野球善哉BACK NUMBER
菊池雄星「僕らが続かないと失礼」
筒香の勇気ある発言を孤立させるな。
posted2019/02/14 10:50
text by
氏原英明Hideaki Ujihara
photograph by
AFLO
シーズンインに向けたキャンプ情報がメディアを騒がせているのを見ていて、こうして2019年も野球漬けになっていくのだろうなと思った。
それは楽しみでもあり、危惧でもある。
キャンプイン前のシーズンオフは、野球教室や講演会などが全国各地で開催されていた。現役のプロ野球選手はもちろんのこと、プロ野球OBなどが一般市民の前に登場。「シーズンオフの風物詩」とも言えるのだが、最近よく話題にあがるのが、「野球人口減少」など球界の危機を叫ぶ声だ。
野球界にも将来への危機感が生まれつつある一方、シーズンが始まってしまうと、そうした意識が薄れてしまうだろうという危惧があるのだ。
早稲田大学野球部OBが主催する野球教室で、ある現役のプロ選手がこんな話をしていた。
「選手がもっと取り組むべきことはあると思いますけど、少年の野球人口が減少しているという現実は感じづらいし、シーズン中に選手間で話すことはあまりない」
彼らの言葉は、プロ野球界の現状を指すものであろう。
メディアだって他人ごとではない。
シーズンオフこそ、野球人口減少だ、脱勝利至上主義だ、球数制限だと紙面を賑わせるが、シーズンが始まるとその勢いはピタリと止む。
筒香がひとり矢面に立っている。
そう言った現状にあって、野球界の問題に積極的に発言しているプロ野球選手がDeNAの主砲・筒香嘉智だ。
彼の出身チームである堺ビッグボーイズ小学部の「チーム・アグレシーボ」の体験会前後に行われる会見は毎年恒例になっている。
同チームのスーパーバイザーを務めている筒香は、その場で野球界の窮状を訴えてきた。
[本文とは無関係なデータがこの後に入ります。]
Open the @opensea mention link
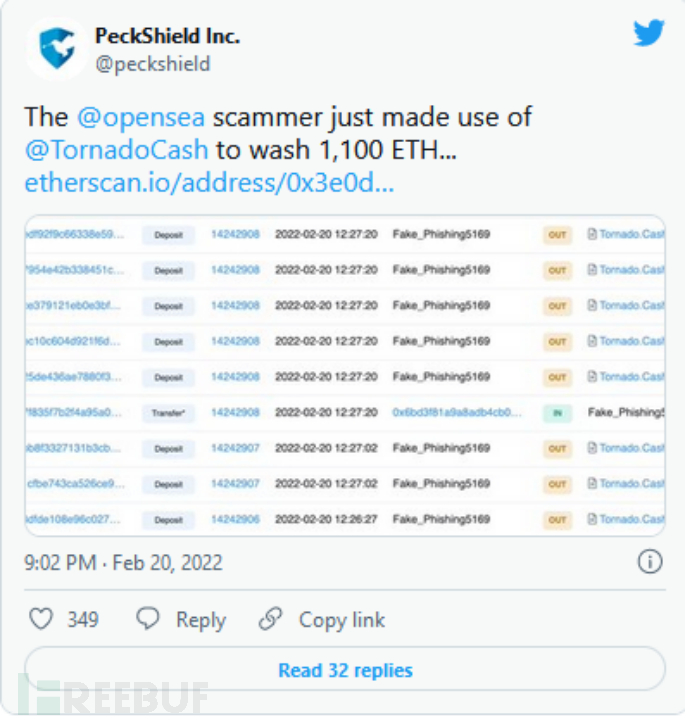The width and height of the screenshot is (686, 722). tap(141, 117)
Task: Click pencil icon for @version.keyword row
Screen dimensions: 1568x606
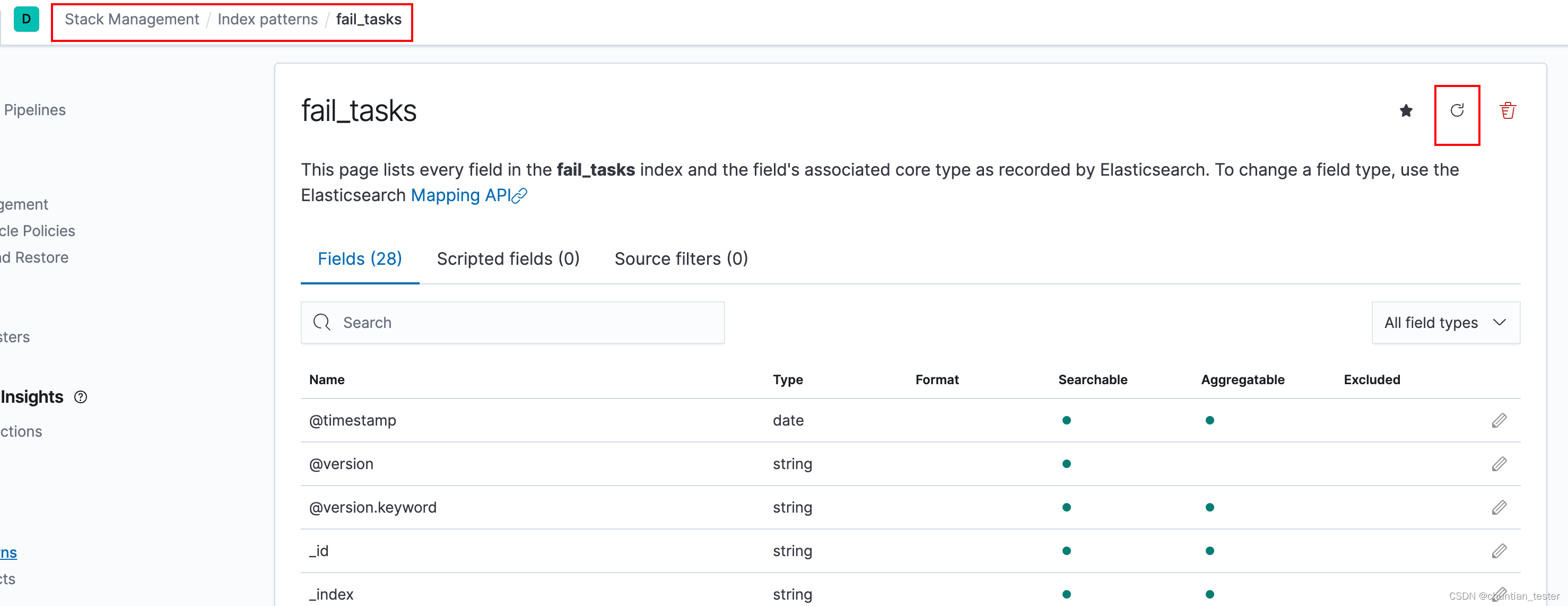Action: coord(1499,507)
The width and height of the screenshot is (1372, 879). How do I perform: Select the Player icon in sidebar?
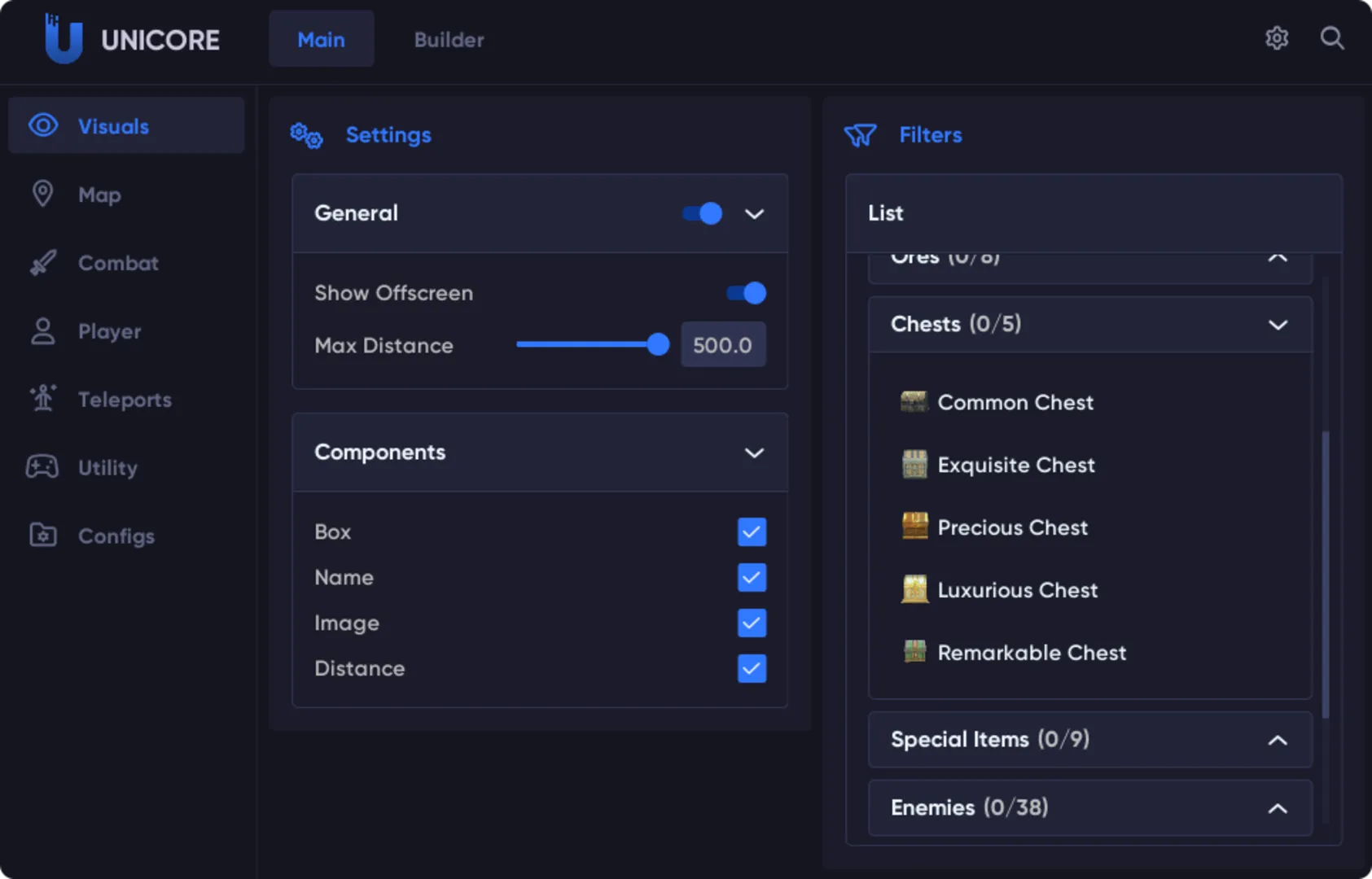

怒号・罵声の練習環境、勝利至上主義に満ちた選手起用やトーナメント制の問題などである。さらに今年は1月25日に外国特派員協会で記者会見を開いて、世界に向けても発信した。
見事な姿勢であり、行動力だと思う。
しかし、シーズンが始まってしまうと、そうした筒香の行動力は、勝敗の一喜一憂にまぎれて忘れられるというのが事実だろう。